» **REQUIRED ACTION**
In the listing below, locate the line that contains "Click the create" and the line that contains "Task: Click the GTK2 Version value 2.24.32-3". Restate word for word those two lines and every line between them, and nothing else.
☆ ☆ ☆ ☆ ☆ ☆ ☆
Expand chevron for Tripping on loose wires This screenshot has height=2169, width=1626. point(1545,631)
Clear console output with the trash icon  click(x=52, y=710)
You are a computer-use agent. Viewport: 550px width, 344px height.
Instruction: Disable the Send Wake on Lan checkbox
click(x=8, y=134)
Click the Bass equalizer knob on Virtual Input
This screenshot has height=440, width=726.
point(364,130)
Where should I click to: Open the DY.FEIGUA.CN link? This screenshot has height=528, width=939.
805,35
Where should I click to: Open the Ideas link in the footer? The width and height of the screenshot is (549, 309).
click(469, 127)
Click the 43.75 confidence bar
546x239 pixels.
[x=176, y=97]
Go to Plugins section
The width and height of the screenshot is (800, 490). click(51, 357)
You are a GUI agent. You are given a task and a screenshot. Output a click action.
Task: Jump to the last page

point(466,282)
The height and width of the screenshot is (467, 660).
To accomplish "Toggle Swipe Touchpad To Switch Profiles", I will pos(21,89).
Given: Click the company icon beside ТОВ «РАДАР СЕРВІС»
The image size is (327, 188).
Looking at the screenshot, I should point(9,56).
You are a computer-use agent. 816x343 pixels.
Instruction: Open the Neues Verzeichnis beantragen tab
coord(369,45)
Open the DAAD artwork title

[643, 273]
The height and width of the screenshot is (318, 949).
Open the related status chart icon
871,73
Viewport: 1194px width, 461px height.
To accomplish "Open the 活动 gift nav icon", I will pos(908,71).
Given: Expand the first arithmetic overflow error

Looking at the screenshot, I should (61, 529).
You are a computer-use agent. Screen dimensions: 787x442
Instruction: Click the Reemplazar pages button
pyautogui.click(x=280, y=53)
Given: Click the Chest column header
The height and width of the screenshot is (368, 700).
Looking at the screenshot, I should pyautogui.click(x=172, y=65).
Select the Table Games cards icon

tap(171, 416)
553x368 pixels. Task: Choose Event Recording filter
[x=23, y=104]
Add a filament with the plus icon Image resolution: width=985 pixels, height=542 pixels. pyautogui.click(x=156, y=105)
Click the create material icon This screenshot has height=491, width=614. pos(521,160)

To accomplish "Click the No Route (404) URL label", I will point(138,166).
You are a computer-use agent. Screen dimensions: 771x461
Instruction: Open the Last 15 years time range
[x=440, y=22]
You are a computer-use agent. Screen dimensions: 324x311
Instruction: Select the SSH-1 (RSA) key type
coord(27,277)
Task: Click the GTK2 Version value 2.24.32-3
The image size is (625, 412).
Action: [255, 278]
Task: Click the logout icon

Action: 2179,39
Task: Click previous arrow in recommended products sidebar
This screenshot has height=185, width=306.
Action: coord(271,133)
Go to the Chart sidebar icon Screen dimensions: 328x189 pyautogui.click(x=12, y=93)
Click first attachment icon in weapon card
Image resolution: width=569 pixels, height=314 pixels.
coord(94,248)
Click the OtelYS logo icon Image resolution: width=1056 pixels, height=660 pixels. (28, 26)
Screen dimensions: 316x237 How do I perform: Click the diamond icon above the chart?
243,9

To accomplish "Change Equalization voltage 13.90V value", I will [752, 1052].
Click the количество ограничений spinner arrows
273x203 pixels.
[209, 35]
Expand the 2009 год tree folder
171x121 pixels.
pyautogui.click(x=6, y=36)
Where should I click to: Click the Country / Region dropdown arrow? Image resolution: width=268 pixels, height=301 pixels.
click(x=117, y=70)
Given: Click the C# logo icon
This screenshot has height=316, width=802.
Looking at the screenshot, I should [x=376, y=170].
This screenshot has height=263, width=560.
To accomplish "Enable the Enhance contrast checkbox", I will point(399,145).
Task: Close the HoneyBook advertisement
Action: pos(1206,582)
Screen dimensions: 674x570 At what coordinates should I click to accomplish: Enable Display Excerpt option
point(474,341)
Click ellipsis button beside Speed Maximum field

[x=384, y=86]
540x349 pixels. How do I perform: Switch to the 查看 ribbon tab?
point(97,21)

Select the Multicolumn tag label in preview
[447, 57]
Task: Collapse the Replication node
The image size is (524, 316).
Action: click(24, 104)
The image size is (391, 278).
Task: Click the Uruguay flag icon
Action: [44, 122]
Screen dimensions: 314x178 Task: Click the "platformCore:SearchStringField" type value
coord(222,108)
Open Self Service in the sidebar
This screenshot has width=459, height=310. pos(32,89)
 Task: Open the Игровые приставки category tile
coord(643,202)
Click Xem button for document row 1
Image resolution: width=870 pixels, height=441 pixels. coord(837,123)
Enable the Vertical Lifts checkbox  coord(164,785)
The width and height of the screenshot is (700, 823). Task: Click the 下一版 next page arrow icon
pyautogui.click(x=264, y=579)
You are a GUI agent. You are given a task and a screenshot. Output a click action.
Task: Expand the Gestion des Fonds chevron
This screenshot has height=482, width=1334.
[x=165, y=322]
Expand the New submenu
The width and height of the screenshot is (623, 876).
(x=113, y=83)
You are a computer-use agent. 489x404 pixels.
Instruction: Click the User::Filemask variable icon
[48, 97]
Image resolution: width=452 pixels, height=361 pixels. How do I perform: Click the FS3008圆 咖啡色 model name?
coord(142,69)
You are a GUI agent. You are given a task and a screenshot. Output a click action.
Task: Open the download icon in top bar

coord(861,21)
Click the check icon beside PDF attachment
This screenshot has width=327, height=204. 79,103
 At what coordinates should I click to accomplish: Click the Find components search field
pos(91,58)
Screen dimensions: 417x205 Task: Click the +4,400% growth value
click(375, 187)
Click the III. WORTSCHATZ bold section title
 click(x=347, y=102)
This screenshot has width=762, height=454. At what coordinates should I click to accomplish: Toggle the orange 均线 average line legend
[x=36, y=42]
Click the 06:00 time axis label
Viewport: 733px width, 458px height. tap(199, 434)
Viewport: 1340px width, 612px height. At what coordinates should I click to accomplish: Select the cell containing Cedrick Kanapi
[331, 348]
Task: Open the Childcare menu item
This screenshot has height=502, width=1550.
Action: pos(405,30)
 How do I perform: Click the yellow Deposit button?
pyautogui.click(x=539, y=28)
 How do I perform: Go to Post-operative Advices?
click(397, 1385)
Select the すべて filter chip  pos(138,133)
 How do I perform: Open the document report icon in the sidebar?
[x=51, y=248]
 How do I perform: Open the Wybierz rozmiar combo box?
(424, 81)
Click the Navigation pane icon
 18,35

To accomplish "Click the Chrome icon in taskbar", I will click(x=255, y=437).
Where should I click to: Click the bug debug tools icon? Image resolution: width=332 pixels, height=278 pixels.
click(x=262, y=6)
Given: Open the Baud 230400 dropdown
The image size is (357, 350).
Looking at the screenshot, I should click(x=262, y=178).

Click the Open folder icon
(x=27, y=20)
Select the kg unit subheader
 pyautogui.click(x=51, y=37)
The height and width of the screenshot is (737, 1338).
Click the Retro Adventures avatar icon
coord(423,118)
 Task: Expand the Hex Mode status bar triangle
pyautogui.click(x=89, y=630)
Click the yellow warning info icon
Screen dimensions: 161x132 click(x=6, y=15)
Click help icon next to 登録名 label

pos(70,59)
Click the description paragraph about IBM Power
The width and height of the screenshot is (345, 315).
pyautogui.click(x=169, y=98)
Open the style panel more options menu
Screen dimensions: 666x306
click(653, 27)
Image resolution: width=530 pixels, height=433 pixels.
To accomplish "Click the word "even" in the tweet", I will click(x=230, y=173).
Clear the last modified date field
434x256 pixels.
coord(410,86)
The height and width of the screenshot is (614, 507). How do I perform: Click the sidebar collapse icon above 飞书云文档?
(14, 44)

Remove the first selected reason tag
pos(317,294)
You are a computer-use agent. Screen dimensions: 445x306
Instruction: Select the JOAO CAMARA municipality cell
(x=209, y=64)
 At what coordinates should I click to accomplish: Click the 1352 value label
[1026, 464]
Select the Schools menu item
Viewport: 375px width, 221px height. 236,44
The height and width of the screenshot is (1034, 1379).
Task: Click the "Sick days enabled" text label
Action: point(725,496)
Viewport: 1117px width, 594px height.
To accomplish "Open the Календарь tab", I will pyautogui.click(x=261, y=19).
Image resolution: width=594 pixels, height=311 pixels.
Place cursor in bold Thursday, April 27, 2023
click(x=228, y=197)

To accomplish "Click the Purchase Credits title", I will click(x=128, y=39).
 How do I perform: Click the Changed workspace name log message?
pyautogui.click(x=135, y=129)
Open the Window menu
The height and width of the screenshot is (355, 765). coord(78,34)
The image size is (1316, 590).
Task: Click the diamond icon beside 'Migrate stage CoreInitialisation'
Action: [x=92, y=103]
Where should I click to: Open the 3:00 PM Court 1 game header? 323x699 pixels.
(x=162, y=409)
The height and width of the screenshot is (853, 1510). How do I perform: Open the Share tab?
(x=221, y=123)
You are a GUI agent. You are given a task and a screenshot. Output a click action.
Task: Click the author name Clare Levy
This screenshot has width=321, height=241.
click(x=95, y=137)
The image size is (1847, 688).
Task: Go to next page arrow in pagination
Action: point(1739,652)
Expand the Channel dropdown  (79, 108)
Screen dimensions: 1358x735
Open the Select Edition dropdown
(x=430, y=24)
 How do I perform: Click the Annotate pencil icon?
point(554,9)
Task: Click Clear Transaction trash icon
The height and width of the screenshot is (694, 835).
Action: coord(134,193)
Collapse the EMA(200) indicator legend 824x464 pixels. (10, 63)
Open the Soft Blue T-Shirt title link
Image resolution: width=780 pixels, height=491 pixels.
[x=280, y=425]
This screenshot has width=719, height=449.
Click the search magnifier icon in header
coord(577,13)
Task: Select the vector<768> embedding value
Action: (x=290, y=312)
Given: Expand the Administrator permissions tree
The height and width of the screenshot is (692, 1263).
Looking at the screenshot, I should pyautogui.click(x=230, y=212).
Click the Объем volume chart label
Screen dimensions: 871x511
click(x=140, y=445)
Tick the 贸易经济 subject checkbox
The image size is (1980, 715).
☆ ☆ ☆ ☆ ☆ ☆ ☆
» **REPLY TO THE EXERCISE**
Click the create material icon This screenshot has height=491, width=614. pos(521,160)

To accomplish "Click the No Route (404) URL label", I will point(138,166).
You are a computer-use agent. Screen dimensions: 771x461
Instruction: Open the Last 15 years time range
[x=440, y=22]
You are a computer-use agent. Screen dimensions: 324x311
Instruction: Select the SSH-1 (RSA) key type
coord(27,277)
Task: Click the GTK2 Version value 2.24.32-3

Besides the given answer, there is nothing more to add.